Copy, from the data below, each line that has the word "Content".

--- Data shown Enclosed Below ---

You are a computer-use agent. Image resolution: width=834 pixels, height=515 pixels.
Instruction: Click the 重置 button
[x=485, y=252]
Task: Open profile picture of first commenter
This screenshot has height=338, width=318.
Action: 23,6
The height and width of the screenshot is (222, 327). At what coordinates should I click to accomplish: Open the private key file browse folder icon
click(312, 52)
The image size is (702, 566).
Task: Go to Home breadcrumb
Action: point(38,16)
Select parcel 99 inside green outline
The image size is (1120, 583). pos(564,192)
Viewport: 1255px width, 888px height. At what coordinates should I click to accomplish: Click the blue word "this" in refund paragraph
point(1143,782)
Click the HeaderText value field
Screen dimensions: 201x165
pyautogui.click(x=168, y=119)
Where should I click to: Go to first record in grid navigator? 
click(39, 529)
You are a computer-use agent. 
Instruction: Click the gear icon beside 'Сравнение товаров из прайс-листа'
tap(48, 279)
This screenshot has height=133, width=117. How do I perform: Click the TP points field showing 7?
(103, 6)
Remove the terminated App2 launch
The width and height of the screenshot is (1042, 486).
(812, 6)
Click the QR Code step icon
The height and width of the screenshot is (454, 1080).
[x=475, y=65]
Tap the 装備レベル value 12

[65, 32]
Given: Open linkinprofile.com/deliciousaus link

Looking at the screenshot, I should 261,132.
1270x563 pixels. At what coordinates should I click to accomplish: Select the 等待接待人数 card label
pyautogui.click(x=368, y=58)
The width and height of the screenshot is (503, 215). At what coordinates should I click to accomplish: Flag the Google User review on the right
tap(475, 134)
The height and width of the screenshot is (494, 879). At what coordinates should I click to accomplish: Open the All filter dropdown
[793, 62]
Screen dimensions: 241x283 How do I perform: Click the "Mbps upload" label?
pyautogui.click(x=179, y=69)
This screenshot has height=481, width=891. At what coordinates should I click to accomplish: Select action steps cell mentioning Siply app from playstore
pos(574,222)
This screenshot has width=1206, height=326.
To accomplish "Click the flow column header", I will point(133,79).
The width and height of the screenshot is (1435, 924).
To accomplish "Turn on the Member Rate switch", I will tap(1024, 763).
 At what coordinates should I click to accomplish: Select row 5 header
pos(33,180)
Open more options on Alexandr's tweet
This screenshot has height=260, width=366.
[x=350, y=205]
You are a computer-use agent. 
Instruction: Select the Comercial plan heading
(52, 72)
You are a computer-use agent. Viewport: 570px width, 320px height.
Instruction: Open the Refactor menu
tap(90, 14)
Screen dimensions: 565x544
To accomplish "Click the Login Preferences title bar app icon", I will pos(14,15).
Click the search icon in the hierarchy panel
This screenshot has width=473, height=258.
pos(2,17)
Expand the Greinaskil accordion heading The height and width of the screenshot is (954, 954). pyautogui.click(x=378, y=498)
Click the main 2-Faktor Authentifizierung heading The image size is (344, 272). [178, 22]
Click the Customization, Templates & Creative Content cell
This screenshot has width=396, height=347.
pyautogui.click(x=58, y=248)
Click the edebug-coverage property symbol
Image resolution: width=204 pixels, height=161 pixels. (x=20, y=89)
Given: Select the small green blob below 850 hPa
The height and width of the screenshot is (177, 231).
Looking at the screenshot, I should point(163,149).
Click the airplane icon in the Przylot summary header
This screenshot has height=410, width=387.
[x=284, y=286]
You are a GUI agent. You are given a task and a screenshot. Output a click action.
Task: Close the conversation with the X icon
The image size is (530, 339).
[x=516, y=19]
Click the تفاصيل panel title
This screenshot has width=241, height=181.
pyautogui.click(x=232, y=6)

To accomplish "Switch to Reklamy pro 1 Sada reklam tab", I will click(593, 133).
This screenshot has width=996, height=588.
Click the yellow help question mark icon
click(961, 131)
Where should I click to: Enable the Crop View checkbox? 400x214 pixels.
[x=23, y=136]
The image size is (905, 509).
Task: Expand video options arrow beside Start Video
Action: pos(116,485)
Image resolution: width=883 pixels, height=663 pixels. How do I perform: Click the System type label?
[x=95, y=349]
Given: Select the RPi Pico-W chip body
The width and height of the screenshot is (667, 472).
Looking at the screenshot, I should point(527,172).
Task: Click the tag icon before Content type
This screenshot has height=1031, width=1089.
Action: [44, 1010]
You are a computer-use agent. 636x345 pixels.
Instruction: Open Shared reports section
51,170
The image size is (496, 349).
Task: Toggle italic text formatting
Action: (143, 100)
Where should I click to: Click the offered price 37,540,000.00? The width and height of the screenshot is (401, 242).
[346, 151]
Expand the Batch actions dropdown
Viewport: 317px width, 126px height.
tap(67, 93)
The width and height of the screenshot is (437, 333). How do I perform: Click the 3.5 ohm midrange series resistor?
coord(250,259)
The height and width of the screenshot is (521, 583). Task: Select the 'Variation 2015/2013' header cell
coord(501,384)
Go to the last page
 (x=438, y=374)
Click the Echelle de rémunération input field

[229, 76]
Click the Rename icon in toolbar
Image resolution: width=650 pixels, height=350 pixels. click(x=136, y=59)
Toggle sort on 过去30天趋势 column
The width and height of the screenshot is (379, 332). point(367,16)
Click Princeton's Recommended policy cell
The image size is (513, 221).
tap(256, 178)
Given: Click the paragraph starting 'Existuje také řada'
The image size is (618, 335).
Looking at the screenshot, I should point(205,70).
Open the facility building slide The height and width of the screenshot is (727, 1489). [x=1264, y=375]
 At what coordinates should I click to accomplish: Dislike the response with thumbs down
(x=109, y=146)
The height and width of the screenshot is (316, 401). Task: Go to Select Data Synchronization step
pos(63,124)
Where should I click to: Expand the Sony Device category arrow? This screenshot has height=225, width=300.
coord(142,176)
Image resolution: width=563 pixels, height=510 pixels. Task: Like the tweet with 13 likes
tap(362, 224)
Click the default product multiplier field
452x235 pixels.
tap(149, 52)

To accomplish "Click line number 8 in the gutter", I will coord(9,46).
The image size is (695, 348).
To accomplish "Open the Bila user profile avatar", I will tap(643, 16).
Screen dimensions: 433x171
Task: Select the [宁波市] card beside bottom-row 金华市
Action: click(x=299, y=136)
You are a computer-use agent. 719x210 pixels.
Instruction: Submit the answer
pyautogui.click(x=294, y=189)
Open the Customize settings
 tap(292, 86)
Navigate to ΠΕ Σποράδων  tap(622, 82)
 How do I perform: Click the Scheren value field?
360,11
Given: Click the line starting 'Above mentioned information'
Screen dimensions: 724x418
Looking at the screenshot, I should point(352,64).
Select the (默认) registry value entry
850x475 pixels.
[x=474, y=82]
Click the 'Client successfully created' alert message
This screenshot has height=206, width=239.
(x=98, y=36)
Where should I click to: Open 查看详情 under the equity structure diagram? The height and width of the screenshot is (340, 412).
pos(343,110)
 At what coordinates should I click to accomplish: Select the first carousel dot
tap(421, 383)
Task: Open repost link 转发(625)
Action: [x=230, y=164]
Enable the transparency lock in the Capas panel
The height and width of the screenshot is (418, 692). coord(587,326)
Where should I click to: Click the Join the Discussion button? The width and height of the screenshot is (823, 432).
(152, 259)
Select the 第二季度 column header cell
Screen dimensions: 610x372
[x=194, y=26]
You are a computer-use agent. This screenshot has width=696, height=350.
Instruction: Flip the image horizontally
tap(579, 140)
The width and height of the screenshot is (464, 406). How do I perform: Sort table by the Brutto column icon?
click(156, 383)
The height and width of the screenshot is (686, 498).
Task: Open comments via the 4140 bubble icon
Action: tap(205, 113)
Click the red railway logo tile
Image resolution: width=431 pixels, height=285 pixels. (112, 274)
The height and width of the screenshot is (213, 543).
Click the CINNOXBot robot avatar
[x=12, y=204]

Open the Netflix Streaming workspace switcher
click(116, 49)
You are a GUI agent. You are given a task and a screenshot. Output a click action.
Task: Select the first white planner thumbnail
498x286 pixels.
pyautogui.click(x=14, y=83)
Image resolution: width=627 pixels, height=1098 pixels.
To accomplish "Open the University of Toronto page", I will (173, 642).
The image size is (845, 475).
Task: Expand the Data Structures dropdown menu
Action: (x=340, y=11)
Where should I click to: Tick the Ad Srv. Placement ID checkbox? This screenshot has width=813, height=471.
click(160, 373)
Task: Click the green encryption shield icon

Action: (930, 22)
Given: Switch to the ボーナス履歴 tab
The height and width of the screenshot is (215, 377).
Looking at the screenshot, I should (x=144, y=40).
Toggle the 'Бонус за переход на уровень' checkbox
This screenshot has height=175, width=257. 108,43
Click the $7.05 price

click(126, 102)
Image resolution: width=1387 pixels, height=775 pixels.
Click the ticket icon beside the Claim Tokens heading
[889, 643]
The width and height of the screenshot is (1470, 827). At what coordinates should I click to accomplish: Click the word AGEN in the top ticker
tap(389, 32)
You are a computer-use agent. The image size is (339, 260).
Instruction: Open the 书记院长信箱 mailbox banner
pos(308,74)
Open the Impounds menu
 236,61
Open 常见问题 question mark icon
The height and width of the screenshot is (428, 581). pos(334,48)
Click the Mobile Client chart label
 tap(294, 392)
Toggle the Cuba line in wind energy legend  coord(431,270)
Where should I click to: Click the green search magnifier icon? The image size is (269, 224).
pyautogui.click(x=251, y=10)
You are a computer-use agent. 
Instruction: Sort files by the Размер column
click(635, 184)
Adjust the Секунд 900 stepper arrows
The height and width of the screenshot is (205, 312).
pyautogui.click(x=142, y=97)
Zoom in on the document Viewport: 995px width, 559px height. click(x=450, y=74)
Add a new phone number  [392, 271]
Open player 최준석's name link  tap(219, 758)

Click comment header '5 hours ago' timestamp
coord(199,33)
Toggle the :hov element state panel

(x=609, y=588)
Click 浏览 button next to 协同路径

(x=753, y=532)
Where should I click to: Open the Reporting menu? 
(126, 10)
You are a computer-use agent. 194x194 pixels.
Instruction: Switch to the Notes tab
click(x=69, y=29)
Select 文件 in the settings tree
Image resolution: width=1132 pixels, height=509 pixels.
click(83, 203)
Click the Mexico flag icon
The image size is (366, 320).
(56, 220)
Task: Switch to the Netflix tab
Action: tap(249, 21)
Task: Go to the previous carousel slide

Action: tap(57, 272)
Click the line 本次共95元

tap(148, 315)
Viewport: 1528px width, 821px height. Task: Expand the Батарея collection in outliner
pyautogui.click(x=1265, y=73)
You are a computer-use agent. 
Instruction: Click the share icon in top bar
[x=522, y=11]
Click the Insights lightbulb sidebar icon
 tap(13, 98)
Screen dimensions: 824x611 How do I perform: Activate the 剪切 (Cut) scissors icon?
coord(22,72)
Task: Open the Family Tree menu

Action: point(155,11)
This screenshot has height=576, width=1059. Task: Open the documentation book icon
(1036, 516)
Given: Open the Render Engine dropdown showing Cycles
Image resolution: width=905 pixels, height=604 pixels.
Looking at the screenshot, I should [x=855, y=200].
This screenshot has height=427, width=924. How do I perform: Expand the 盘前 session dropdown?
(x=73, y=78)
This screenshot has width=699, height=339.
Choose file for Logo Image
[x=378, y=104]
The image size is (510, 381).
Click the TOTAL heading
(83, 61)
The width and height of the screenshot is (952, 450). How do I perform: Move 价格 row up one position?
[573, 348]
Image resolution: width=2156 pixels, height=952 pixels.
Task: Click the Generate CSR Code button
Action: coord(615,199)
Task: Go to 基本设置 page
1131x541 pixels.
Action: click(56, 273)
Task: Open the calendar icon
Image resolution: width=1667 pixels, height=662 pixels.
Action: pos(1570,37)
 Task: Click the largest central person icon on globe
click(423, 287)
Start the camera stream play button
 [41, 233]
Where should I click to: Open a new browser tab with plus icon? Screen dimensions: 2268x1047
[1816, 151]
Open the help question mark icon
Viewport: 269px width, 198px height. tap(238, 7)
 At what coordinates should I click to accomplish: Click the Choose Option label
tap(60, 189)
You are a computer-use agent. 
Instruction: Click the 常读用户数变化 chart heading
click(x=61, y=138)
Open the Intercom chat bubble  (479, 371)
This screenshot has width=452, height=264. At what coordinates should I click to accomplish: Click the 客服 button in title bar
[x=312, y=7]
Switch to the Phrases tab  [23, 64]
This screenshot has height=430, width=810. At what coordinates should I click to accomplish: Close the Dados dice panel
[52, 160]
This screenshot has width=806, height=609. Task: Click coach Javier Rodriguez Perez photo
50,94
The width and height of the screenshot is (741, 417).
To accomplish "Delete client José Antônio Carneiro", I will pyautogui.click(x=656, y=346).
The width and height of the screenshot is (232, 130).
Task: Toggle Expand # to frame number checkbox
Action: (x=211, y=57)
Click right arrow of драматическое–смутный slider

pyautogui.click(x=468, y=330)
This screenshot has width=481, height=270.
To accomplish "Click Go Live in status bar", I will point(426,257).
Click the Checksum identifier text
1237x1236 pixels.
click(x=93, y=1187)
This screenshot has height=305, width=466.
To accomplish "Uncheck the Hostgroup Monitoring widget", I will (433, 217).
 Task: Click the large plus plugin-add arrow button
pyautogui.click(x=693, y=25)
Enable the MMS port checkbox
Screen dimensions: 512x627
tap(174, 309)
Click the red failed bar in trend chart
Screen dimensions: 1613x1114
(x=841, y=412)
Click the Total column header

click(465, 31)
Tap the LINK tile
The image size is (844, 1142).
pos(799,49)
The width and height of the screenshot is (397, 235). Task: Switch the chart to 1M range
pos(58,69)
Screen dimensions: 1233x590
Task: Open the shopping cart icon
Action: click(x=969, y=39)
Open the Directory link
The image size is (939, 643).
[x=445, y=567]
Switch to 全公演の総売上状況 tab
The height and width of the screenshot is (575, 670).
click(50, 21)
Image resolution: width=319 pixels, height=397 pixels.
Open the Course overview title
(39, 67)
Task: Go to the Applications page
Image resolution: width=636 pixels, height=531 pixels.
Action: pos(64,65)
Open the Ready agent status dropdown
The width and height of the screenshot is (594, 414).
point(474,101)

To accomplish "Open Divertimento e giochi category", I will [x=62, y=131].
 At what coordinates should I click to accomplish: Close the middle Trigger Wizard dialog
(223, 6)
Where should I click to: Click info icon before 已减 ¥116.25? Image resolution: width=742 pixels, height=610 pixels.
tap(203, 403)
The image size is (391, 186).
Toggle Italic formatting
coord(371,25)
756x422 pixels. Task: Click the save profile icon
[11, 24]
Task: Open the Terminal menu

--- End of Enclosed Data shown ---

## Solution for this task:
Click the Customization, Templates & Creative Content cell
Task: Click the tag icon before Content type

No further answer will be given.